-- Opening Marker --

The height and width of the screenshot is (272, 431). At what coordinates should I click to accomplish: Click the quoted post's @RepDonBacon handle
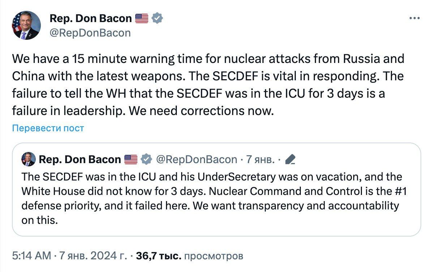pyautogui.click(x=196, y=159)
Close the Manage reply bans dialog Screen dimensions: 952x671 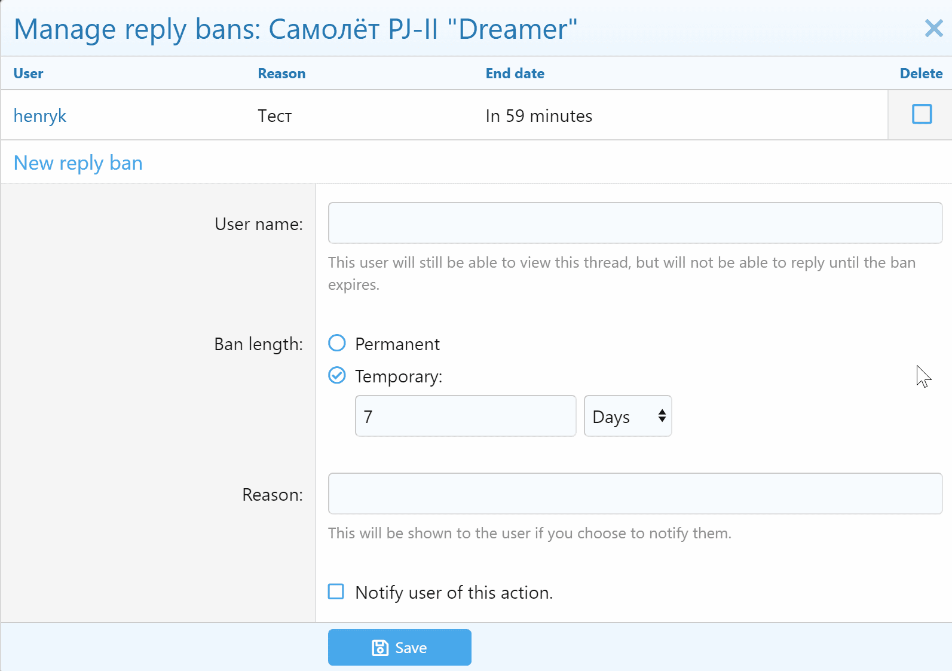(x=933, y=28)
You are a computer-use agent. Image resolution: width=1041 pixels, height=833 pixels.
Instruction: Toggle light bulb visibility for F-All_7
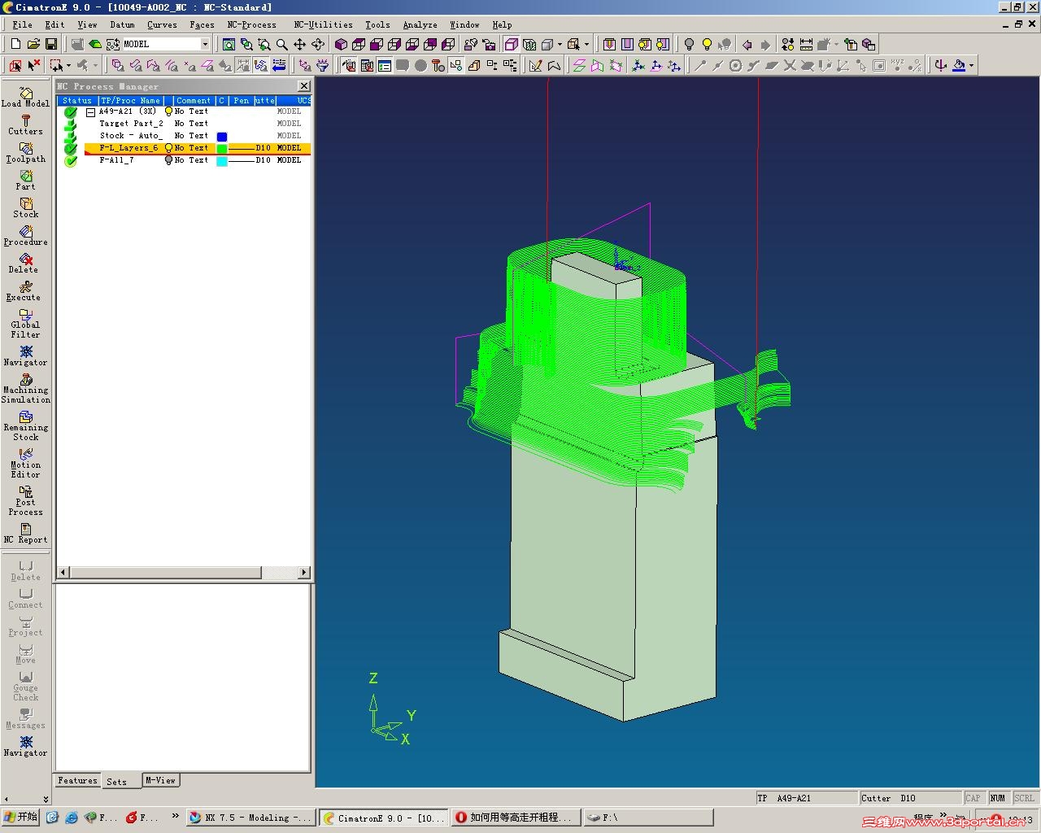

-- Closing Marker --

▸ What you have to do:
What is needed is a word-for-word copy of the lines from the one containing "You are a computer-use" through the final line of the records above, both included, with the pictures left out.

▸ Solved exercise:
You are a computer-use agent. Image resolution: width=1041 pixels, height=833 pixels.
Instruction: Toggle light bulb visibility for F-All_7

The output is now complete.